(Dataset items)

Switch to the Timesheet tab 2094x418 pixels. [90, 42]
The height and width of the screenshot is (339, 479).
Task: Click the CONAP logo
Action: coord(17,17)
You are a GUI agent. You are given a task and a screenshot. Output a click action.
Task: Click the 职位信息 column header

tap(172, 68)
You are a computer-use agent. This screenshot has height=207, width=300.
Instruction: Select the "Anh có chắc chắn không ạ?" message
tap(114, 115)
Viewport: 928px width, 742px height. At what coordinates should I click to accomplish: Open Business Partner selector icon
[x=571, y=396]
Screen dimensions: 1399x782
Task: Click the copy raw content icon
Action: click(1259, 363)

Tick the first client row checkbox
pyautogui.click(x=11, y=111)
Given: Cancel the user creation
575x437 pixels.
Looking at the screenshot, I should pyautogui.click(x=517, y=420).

→ **Problem to solve**:
Would you copy out all of the entries exactly?

→ **Reply to the task**:
Switch to the Timesheet tab 2094x418 pixels. [90, 42]
The height and width of the screenshot is (339, 479).
Task: Click the CONAP logo
Action: coord(17,17)
You are a GUI agent. You are given a task and a screenshot. Output a click action.
Task: Click the 职位信息 column header

tap(172, 68)
You are a computer-use agent. This screenshot has height=207, width=300.
Instruction: Select the "Anh có chắc chắn không ạ?" message
tap(114, 115)
Viewport: 928px width, 742px height. At what coordinates should I click to accomplish: Open Business Partner selector icon
[x=571, y=396]
Screen dimensions: 1399x782
Task: Click the copy raw content icon
Action: click(1259, 363)

Tick the first client row checkbox
pyautogui.click(x=11, y=111)
Given: Cancel the user creation
575x437 pixels.
Looking at the screenshot, I should pyautogui.click(x=517, y=420).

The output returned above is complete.